The main steam line break accident is initiated by a full size break of one of the main steam line at outlet of one steam generator.
The accident is supposed to occur at end of cycle with the reactor at hot zero power condition.
All the control rods are then fully inserted, except for the most reactive one, which is supposed to remain stuck at its position at nominal operating condition.
Nuclear design must insure that, at accident time, the core be subcritical by at least 2% (rc= -.02) (typical, example value).
At end of cycle, the boron concentration boc is close to zero, so that the moderator density reactivity coefficient is strongly positive (typically .35e-3 /kg/m³), so that the rapid fall of moderator temperature caused by the liquid discharge out of the faulted sg's risks to use up the subcriticalty margin and bring the core again at power.
The safety margins must be verified in that adverse situation
In order to tackle the problem, we will, as usual, try uncoupling the effects in order to identify the critical ones and adopt a bounding analysis approach when modeling difficulties are encountered.
We will start analyzing the accident for the highly improbable case that the isolating valves of the intact sg's fail to operate, so that all sg loose their water through the break.
In that case we will, however, not retain the, equally highly improbable, stuck rod assumption.
Because of the paramount importance of spatial redistribution effects in the core, it is not relevant to try analyzing the transient with a point kinetics representation of the core.
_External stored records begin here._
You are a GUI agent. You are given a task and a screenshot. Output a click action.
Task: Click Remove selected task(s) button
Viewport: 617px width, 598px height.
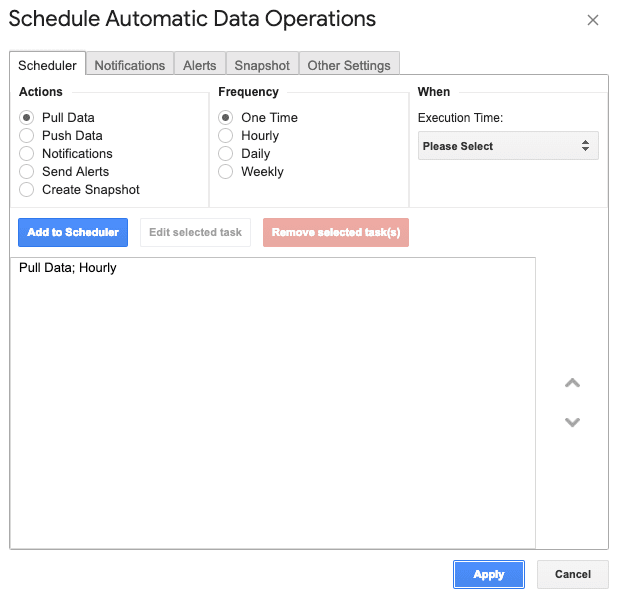[x=336, y=233]
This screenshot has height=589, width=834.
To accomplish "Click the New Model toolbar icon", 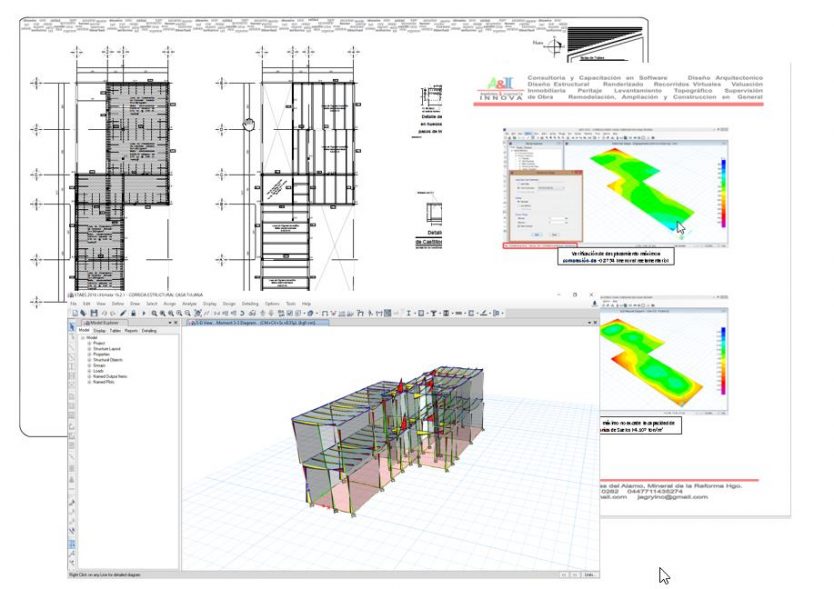I will coord(73,313).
Furthermore, in the situations where boiling appears in the core, the program execution may crash because of the strong pressure-reactivity coupling oscillations. Therefore, all the applications need to be carried out with a fine mesh representation of the core.
In case of failure of closing the rapid isolation valves, the minor loops unbalances caused by the location of the pressu on loop1 hot leg and by longer discharge paths of the intact sg, will be neglected and the loops and core representation can be simplified: l9= 1, xwl= 3 for a 3-loop plant and osplit= f.
Because of the simplification of the various input data, it is obvious that the findings gained from our first preliminary investigations must be confirmed whith more realistic and more complete data sets.
For some cases at least, it will be observed that, at most dangerous conditions, the core and system are quasi stationary, which makes it feasible checking the state point by means of core and sg stationary calculations with normal 3-d core and sg design tools.